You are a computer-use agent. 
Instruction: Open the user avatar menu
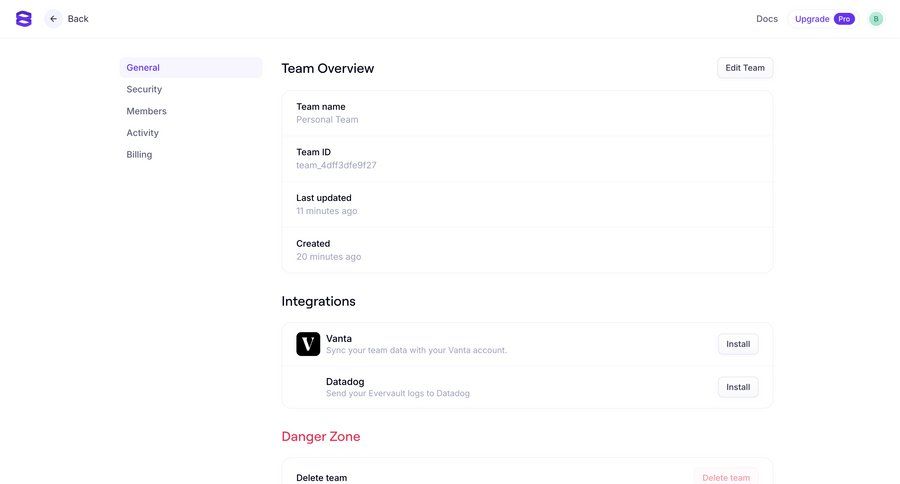pyautogui.click(x=876, y=19)
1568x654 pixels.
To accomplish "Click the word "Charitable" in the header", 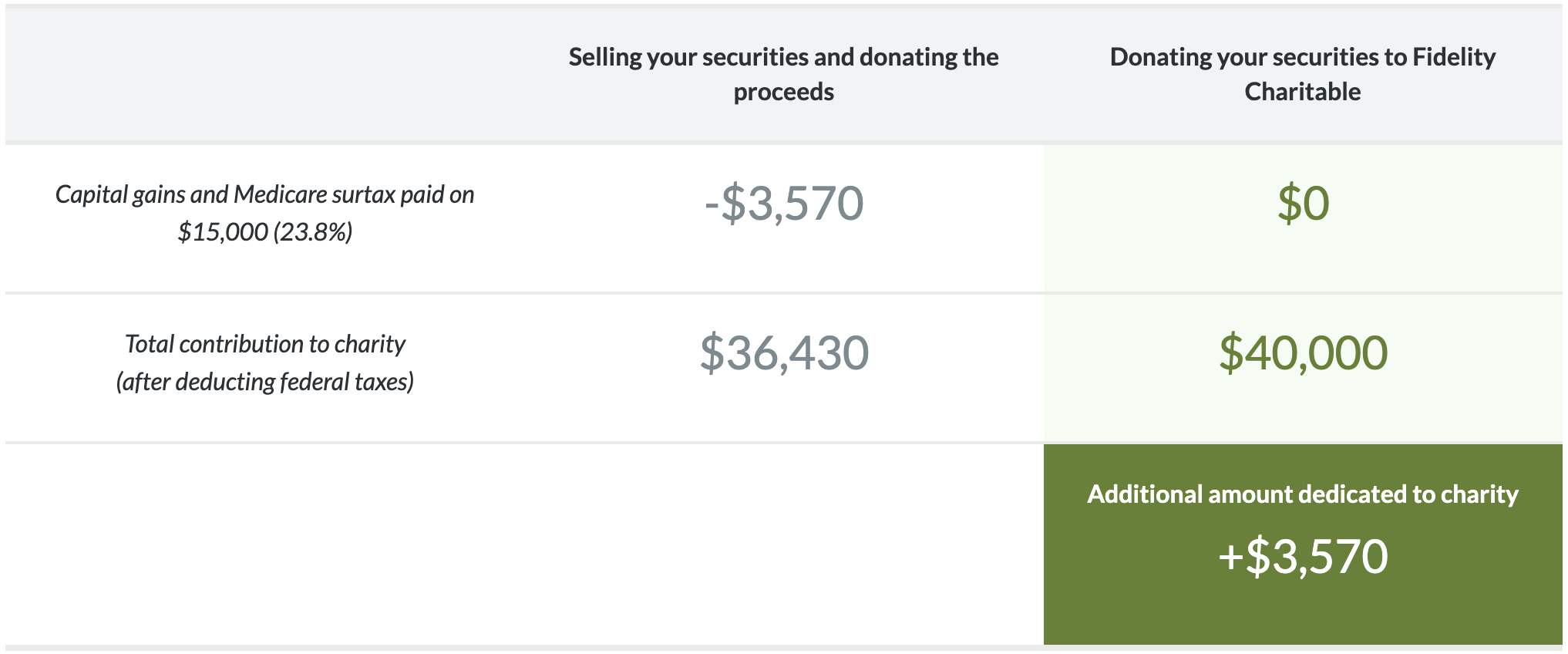I will click(1302, 93).
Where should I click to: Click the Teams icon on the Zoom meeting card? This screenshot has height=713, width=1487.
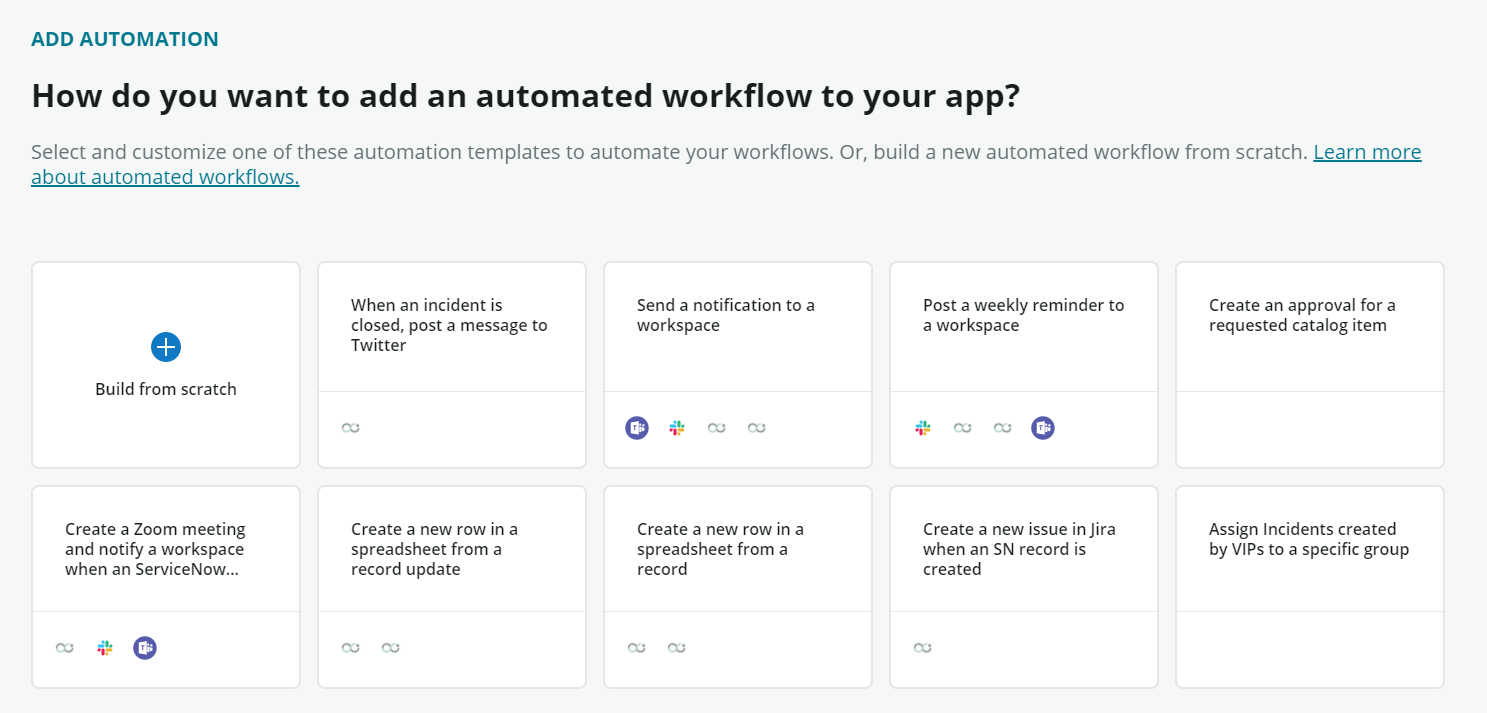point(145,647)
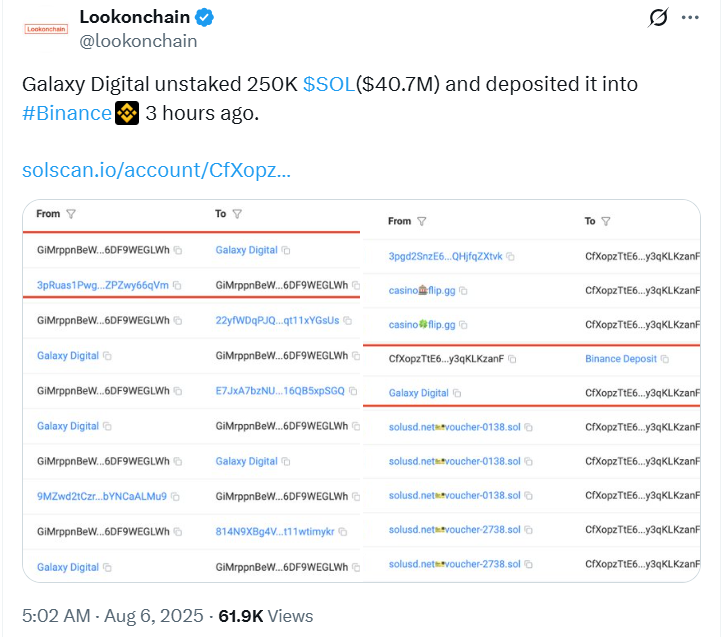Copy the Binance Deposit address
The image size is (721, 637).
665,359
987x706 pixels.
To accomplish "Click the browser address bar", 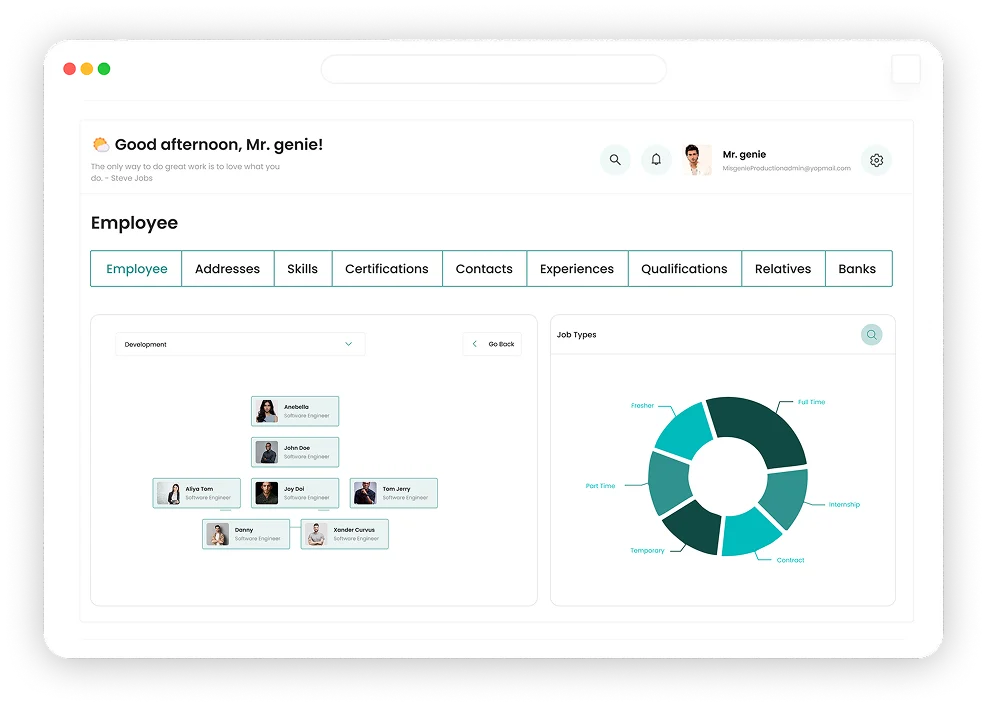I will (x=493, y=69).
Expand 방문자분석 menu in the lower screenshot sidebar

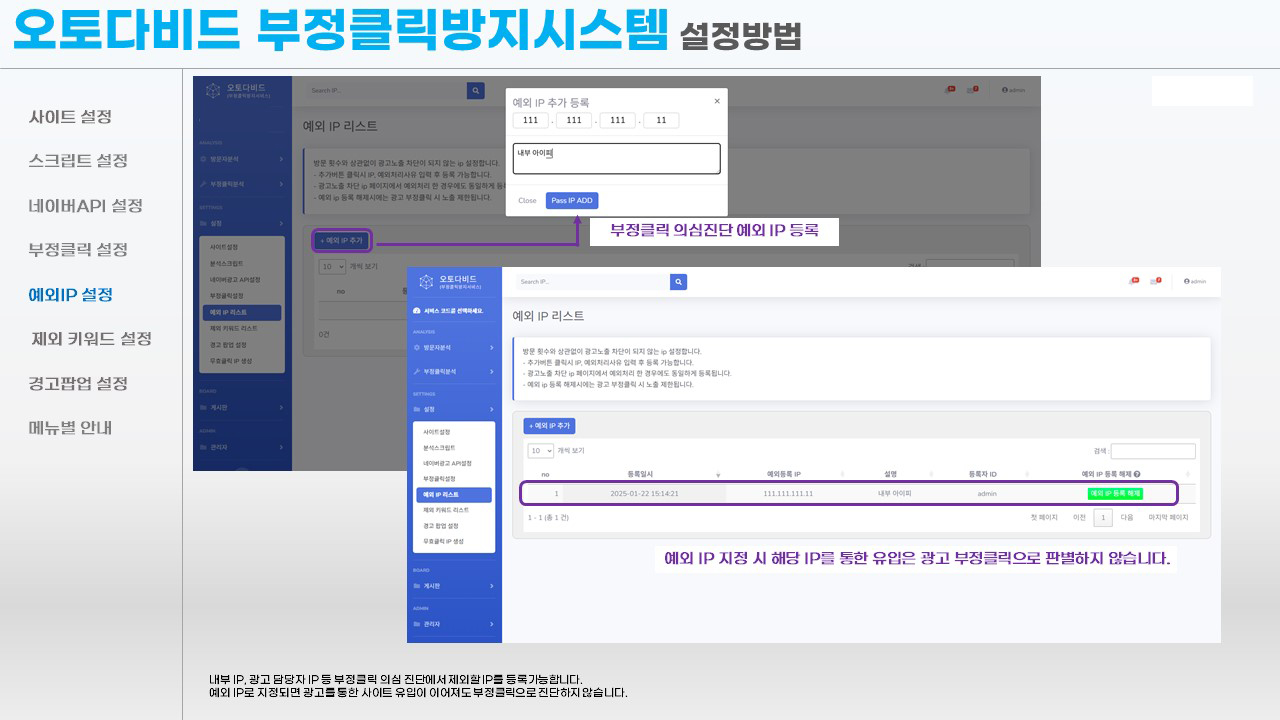453,347
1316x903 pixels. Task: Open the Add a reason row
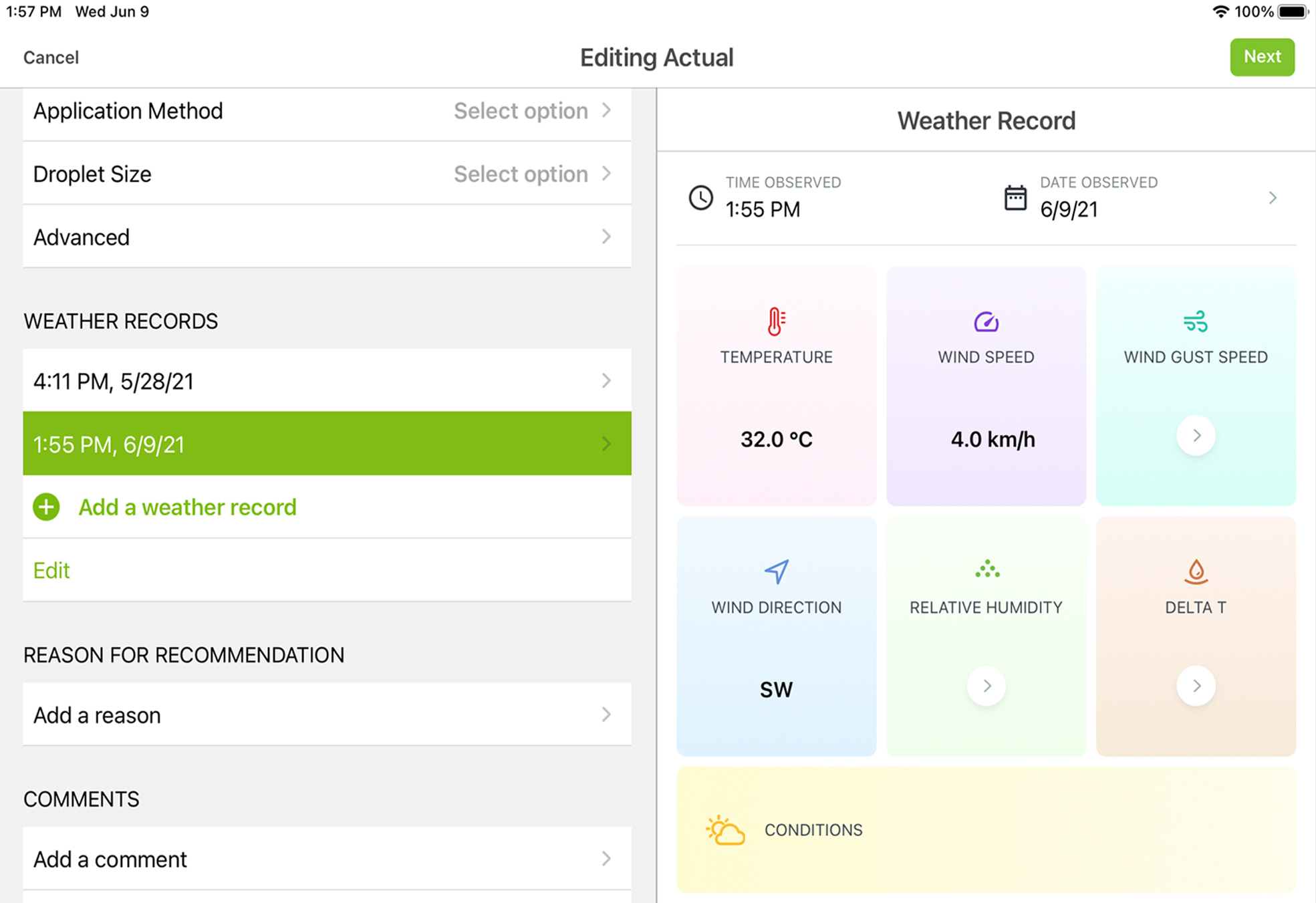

+===+

§ **SHORT TASK**:
Rewrite the data from the line containing "Expand 방문자분석 menu" up to and including the last line of the data, replacing "sidebar" with "side panel" and leaving everything else unchanged. Leave the pictures out of your answer.

§ **ANSWER FOR THIS EXERCISE**:
Expand 방문자분석 menu in the lower screenshot side panel

453,347
1316x903 pixels. Task: Open the Add a reason row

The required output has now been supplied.